Writing a personal statement for dentistry can be challenging at the best of times. You are trying to walk that tight rope between appearing darn right arrogant and being too modest. Both of which would mean an automatic chuck into that dreaded “NO” pile. Does it have to be this difficult? Well here is 6 points to get your creative juices flowing.
1) Start Early
Sounds simple but you would be highly surprised to how late some people leave it. One to two days before the deadline is not uncommon. As a guide I would say start writing your dentistry personal statement at least 3 months in advance.
2) The Primacy Effect
Just like when meeting someone new, first impressions count. Make sure to write your most impressive attributes or experiences in the opening paragraph to grab the examiners attention. Put yourself in the position of the examiner marking hundreds of personal statements. What would grab your attention and make you sit up from your chair?
3) The Ideal list
Your dentistry personal statement should show how you demonstrate the attributes of the “ideal” dentist. Here is a shortened list for your convenience :
10 Attributes of a Dentist
Honest and Truthful
Caring and Empathetic
Professional and Punctual
Amazing Communication Skills
Organised and Clean
Be a Team Player
Hungry for Continued Learning
Careful and Meticulous
Great Manual Dexterity
4) DO NOT LIE
I wrote this in capitals because it is so very important. Do not lie about work experience or hobbies in your personal statement because at the interview stage they WILL find you out and if they do, it is goodbye to your dentistry dreams. Honesty is vital within dentistry especially as you will be explaining treatments to patients. Do not break this cardinal rule.

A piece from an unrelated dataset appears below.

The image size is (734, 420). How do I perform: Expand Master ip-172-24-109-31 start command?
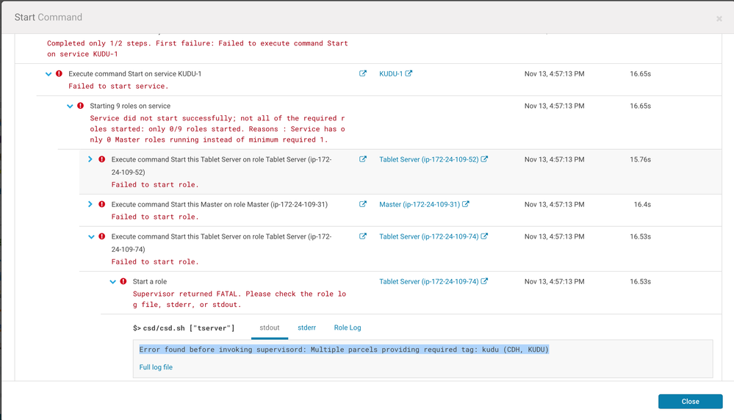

5) Spell check, Spell check and More Spell Check
Did you know that in our final dentistry exams they got us to spell Syphilis? There is nothing more that annoys an examiner than spelling and grammatical errors in a dentistry personal statement. This is because it shows that first of all you do not really care and secondly being meticulous and careful is part of being a great dentist
6) Use Friends and Family
If you have any friends that are dentists or dental students get them to read over your dentistry personal statement to make sure it reflects you in the correct light. I would also highly recommend showing it to a teacher that teaches English to double check your spelling and grammar. As a general rule the more times it is read the better.

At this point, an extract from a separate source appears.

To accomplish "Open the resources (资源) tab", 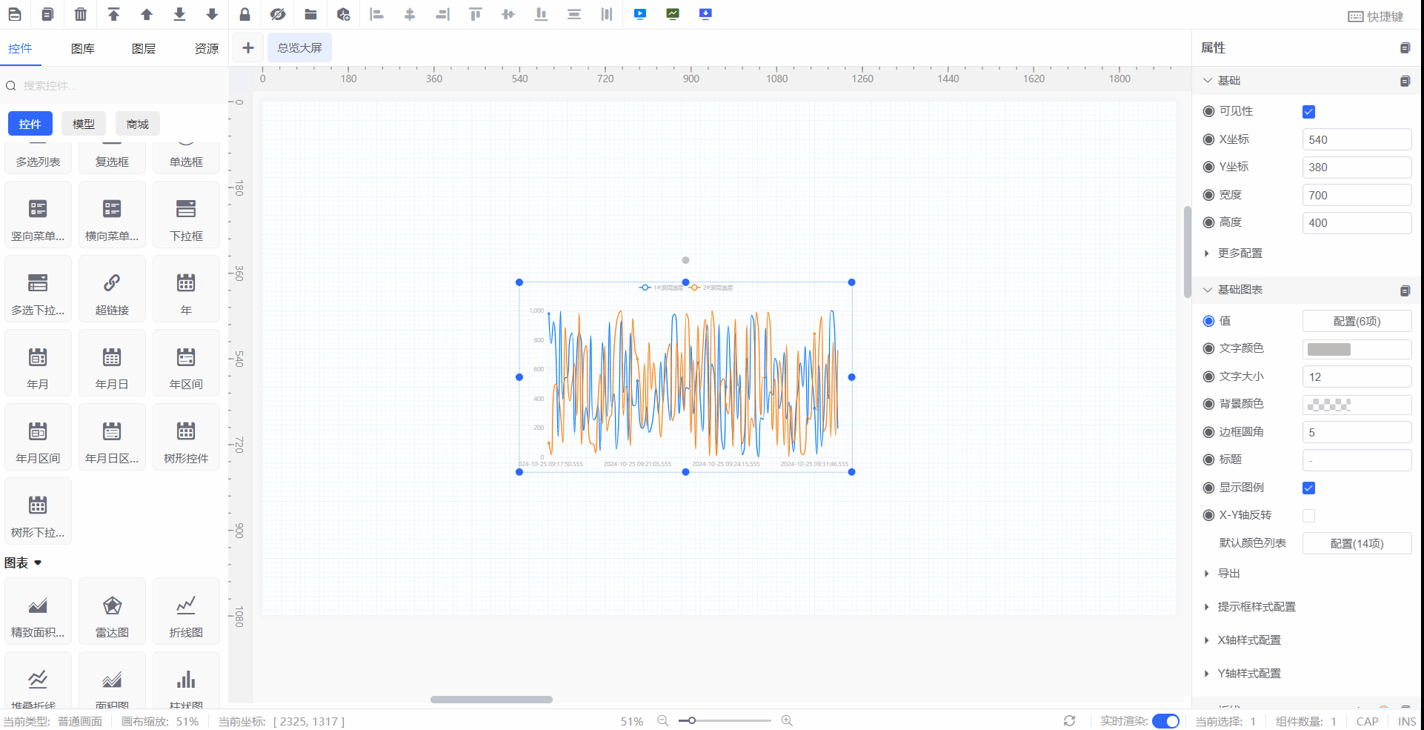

Bonus tip: The Recency effect
In psychology the primary and recency effect collectively is called the serial position effect which in layman’s terms means that you remember the first (Primacy) and last (Recency) thing best. Your conclusion for your dentistry personal statement needs to highlight unique attributes about yourself and most importantly summing up why you think you would make a great dentist.
Best of luck writing your personal statement for dentistry. You have chosen an honourable profession to go into.